# INTRODUCTION

In this blog, we will explore the mushroom dataset and use a Naive Bayes classifier to predict the edibility of mushrooms.

`Importing Necessary Packages:`

```
import pandas as pd
import numpy as np
import matplotlib.pyplot as plt
import seaborn as sns
```

`Reading the data:`

```
mush=pd.read_csv('mushrooms.csv')
```

`Exploratory Data Analysis(EDA):`

```
mush.info()
```

```
mush.columns
```

```
mush.isna().sum()
```

`Statistical Inference:`

```
mush.describe().T
```

```
mush['class'].value_counts(normalize=True)
```

**The mushroom dataset is fairly balanced in nature.**

Here, we will build a Naive Bayes classifier to predict whether the mushroom is 'e' for edible or 'p' for poisonous.

`Looking after the unique values in each columns of mushroom dataset:`

```
for i in mush.columns:
print(i,mush[i].unique())
```

```
mush['stalk-root'].value_counts(normalize=True)
```

We can observe that the 'stalk-root' is a single column with '?' present in around 30% of its entries.
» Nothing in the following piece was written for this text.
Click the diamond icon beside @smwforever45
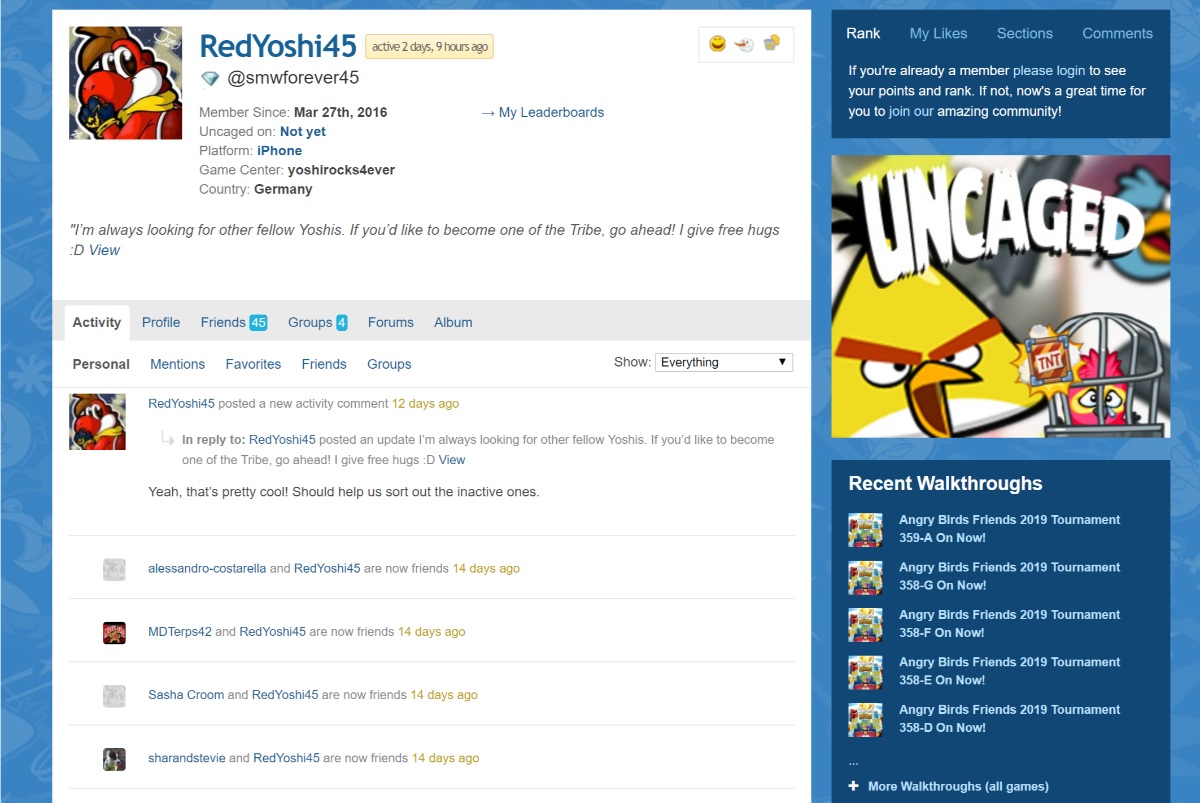The image size is (1200, 803). 210,76
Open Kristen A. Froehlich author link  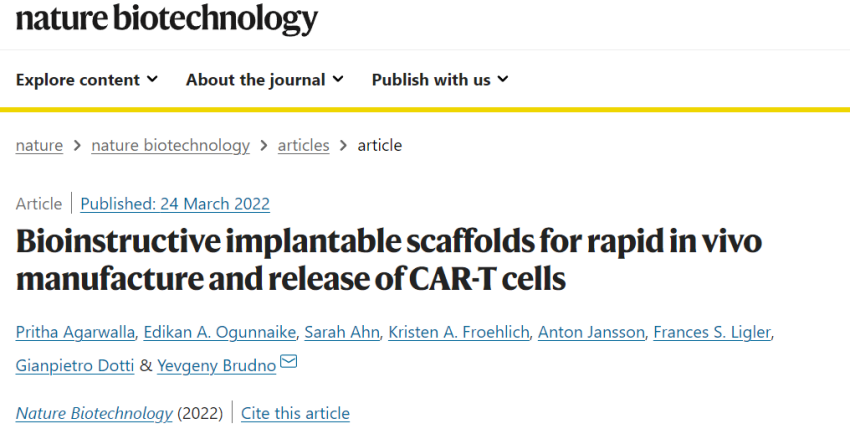[459, 332]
Since 30% of the data represents a significant amount and cannot be removed from each column, the alternative is to remove the entire 'stalk-root' column.
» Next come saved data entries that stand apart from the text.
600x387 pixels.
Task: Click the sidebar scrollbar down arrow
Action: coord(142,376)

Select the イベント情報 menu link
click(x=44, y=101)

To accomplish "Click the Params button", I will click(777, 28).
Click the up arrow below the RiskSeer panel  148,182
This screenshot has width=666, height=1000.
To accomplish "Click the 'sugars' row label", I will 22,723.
`Removing the stalk-root:`

```
mush=mush.drop(columns=['stalk-root'])
mush.info()
```

The column-stalk root is removed.

`Data Preparation:`

```
#Input Features:
X=mush.iloc[:,1:]
print(X)
```

```
#Output:
Y=mush['class']
print(Y)
```

Since the inputs are categorical in nature, we need to convert them into numerical variables, as the Naive Bayes classifier deals with probability. We can achieve this conversion using 'get_dummies/Label Encoding.

```
X=pd.get_dummies(X)
```

The 'get_dummies' function operates by taking a DataFrame, series, or list and transforming each distinct element into a column header, subsequently assigning a value of 1 if there's a match and 0 if there isn't.

```
print(X)
```

`Splitting the data into training and testing:`

```
from sklearn.model_selection import train_test_split
x_train,x_test,y_train,y_test=train_test_split(X,Y,test_size=0.3,random_state=1)
print(x_train.shape)
print(x_test.shape)
print(y_train.shape)
print(y_test.shape)
(5686, 112)
(2438, 112)
(5686,)
(2438,)
```

`Training the model:`

```
from sklearn.naive_bayes import GaussianNB
NB_classifier=GaussianNB()
NB_classifier.fit(x_train,y_train)
```

`Predicting the output:`

```
y_pred=NB_classifier.predict(x_test)
```

`Model Evaluation:`

```
from sklearn.metrics import classification_report,accuracy_score,confusion_matrix
print(classification_report(y_test,y_pred))
```

```
print(confusion_matrix(y_test,y_pred))
[[1216 20]
[ 2 1200]]
print(accuracy_score(y_test,y_pred))
0.9909762100082035
```

`Conclusion:`

This concludes our notebook. We used a Naive Bayes classifier from the scratch, trained it on our dataset, and observed an impressive accuracy of 99% during testing.